Sinking Lines and Streamer Tips
If you’ve ever been curious about sink-tip or sinking fly lines but didn’t really know when a good time to use them was, well, now’s the time. The big browns that everyone wants a photo of have started migrating up the river systems, pairing up and preparing to spawn. It’s a great time to throw your big streamers. Not only do big fish eat big flies, but when fish begin to spawn their behavior also becomes more aggressive and territorial. The fish will chase streamers not only out of basic hunger but also out of aggression. A great way to deliver those big streamers down quickly to those bigger fish is by using a sink-tip or sinking line.
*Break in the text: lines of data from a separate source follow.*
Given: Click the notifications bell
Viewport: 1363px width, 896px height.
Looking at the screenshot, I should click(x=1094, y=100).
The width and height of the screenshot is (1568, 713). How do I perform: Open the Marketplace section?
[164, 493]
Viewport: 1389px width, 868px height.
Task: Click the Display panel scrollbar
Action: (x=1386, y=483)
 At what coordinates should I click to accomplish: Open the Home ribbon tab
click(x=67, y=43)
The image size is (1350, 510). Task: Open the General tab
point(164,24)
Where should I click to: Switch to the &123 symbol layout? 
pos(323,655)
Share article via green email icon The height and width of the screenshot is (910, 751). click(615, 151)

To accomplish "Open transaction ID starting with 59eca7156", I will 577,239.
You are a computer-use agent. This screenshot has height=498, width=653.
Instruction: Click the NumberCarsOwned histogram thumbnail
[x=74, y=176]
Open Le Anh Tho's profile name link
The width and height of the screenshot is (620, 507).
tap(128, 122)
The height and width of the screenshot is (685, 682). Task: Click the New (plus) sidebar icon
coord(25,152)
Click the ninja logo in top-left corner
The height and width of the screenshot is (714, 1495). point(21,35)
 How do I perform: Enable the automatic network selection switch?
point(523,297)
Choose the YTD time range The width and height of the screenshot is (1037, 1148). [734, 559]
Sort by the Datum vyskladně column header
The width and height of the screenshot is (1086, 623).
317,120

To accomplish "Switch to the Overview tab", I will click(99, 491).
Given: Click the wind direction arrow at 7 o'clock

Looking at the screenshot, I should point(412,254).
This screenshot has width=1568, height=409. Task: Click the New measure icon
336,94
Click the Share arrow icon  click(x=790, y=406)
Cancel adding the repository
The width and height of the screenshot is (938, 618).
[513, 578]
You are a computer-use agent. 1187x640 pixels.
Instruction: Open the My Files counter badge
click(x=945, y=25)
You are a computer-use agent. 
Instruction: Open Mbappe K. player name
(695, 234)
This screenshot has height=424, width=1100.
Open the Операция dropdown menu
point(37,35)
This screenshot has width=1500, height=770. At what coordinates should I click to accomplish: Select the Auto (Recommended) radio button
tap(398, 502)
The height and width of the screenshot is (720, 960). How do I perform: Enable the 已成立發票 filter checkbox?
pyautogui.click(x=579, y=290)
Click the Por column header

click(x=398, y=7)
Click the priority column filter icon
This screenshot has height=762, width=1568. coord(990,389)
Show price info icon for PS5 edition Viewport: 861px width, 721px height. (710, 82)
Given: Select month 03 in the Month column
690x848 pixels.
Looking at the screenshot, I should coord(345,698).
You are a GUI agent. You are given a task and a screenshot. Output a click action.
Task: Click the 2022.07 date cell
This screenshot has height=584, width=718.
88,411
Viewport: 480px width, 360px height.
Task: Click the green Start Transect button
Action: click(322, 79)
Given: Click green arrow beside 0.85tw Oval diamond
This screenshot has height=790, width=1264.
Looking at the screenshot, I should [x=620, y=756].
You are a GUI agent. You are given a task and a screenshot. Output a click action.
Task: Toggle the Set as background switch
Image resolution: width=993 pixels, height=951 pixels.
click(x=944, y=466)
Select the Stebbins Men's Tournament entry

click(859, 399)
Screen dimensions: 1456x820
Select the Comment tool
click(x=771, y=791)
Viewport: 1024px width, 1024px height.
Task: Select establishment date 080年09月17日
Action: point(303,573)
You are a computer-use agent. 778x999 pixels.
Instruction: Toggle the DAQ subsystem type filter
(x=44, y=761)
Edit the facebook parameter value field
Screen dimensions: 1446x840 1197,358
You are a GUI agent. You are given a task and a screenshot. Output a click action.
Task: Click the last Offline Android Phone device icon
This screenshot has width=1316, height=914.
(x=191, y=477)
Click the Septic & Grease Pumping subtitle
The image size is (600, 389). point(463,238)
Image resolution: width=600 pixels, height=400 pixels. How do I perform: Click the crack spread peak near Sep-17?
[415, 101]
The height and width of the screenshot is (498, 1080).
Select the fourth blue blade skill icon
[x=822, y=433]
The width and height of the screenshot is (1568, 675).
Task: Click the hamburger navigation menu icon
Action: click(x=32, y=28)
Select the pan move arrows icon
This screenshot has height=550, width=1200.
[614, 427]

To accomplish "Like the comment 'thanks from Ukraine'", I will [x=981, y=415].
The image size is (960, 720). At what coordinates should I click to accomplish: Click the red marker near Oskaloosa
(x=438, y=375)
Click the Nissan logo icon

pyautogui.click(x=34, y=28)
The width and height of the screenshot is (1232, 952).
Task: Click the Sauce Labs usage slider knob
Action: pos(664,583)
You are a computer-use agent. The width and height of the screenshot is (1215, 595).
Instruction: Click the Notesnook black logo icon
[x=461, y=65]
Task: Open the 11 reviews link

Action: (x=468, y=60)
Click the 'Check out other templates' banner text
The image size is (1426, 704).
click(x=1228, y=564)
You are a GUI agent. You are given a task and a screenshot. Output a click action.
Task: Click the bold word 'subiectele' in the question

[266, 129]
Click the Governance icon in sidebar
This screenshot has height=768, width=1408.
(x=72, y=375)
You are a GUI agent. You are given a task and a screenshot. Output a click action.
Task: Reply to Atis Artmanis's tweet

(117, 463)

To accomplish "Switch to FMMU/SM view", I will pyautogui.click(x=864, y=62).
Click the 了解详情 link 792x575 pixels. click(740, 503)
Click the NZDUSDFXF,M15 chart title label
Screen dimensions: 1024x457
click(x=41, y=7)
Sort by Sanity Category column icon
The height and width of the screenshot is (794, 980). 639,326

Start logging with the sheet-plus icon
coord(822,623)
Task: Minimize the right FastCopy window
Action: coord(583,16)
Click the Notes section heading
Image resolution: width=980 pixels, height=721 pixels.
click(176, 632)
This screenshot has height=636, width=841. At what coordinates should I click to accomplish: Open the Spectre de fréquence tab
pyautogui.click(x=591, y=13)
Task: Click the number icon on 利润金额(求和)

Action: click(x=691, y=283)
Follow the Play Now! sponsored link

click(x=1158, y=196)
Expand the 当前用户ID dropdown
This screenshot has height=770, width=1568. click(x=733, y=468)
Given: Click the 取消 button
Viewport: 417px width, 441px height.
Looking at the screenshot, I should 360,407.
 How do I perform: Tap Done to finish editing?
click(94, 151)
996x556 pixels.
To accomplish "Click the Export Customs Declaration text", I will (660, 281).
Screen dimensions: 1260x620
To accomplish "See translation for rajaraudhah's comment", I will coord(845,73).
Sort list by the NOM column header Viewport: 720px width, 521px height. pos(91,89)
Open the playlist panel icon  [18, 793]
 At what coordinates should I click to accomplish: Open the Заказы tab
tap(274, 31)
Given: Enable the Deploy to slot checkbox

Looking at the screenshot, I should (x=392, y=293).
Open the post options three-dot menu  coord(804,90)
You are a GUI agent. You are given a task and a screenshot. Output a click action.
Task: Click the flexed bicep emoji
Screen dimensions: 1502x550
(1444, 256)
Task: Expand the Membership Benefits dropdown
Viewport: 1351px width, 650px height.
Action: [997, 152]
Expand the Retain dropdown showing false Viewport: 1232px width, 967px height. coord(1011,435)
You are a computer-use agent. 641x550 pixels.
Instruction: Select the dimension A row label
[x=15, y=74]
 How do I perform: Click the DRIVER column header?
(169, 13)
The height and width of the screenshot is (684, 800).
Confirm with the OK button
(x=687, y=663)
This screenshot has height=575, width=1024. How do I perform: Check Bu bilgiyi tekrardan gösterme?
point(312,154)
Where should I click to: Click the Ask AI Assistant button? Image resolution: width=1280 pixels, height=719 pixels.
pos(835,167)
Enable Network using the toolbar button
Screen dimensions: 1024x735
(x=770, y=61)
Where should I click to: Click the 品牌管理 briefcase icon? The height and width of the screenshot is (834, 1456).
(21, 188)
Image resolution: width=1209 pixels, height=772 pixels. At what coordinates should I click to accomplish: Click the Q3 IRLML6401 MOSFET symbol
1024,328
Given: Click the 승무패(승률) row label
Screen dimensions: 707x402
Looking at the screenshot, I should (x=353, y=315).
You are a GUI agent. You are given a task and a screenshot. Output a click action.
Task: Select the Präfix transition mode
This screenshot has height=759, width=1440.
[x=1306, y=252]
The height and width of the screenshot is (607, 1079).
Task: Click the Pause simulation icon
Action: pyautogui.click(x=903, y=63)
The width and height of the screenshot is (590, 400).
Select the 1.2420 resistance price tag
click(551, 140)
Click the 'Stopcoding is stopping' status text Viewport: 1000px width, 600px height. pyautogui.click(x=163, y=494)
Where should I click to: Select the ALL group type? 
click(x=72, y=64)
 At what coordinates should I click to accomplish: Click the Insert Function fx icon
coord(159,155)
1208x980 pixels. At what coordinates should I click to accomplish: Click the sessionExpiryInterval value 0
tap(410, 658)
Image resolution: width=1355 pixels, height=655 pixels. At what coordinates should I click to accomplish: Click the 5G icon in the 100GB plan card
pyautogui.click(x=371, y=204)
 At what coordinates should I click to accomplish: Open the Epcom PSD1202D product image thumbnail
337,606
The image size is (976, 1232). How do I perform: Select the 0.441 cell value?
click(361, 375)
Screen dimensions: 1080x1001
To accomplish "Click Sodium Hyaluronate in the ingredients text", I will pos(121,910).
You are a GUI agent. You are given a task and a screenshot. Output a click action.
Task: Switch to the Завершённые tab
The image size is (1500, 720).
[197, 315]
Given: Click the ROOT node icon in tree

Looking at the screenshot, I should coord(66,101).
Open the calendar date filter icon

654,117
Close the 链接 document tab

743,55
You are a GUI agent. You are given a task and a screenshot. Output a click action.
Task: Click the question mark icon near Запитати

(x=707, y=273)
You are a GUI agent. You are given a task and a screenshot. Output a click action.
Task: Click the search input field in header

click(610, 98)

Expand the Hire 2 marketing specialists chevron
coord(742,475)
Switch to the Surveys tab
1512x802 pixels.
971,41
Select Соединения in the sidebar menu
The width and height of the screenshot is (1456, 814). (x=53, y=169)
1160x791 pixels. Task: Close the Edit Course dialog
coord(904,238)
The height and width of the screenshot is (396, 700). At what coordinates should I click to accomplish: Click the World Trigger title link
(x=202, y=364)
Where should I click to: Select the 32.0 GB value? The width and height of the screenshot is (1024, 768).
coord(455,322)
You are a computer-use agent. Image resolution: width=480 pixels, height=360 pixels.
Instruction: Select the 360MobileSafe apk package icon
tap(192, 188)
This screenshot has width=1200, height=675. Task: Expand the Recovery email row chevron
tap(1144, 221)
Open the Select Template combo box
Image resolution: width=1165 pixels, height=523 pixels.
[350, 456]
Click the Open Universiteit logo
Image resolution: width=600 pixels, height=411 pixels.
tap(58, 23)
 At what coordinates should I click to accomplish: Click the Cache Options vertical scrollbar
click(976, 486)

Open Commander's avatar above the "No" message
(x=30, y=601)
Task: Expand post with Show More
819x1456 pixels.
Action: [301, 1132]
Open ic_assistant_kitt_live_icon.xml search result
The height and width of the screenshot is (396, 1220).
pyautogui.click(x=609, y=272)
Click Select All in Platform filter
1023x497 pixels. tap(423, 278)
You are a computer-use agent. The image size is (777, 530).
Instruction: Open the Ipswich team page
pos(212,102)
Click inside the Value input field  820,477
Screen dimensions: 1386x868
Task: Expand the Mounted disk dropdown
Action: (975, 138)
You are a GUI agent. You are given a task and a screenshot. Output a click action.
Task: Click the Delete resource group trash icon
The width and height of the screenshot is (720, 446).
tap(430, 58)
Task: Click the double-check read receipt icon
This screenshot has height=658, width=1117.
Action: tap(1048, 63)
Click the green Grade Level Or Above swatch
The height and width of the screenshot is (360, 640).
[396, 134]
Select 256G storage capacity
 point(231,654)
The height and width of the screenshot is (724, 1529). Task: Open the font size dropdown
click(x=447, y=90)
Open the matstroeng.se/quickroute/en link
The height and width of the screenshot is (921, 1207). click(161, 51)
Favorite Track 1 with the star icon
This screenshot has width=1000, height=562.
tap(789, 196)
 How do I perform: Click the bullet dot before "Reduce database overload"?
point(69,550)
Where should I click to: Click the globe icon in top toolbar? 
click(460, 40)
There are a few different kinds of sinking lines. For river and stream fishing, density compensated lines work well. The density compensated lines will sink tip-first and will get deeper than the streamer tips. These lines are often the choice when swinging big articulated flies or trying to cover ground. These lines vary in their sink rates depending on tip length and line size.
Streamer tips are another great choice for fishing streamers, but perhaps have slightly different applications. Streamer tip lines are floating lines with a short sinking tip, usually 3-15 feet depending on the line size and manufacturer. The floating line makes it easier to pick the line up off the water when beginning your backcast. Thus, the streamer tip lines are great for pounding the banks with a streamer from a boat, when often times the fly is delivered on the bank and then only a few strips are made before another cast is made. Streamer tips are also handy when searching water that may not be that fast or deep.
If you’d like to fish streamers with a sink-tip, but don’t feel you would use it enough to get your money’s worth out of a more specific line, there are also sink tip extensions available. This is a great way to temporarily turn your floating line into a sink-tip. These extensions are usually 5-15 feet, depending on the manufacturer and line size, and also come in variety of sinking rates for whatever depth you’re trying to target. They have welded loops so it’s very easy to take them on and off, and they’re only about $5-$10 apiece.
There really is nothing like stripping a streamer this time of year, seeing a flash and then feeling a tight-line strike, and then working a big brown up to the surface to expose its brilliant fall colors. If you’re looking for that fish-of-the-year, this is the time to do it, and fishing streamers on sinking lines is a great strategy for it.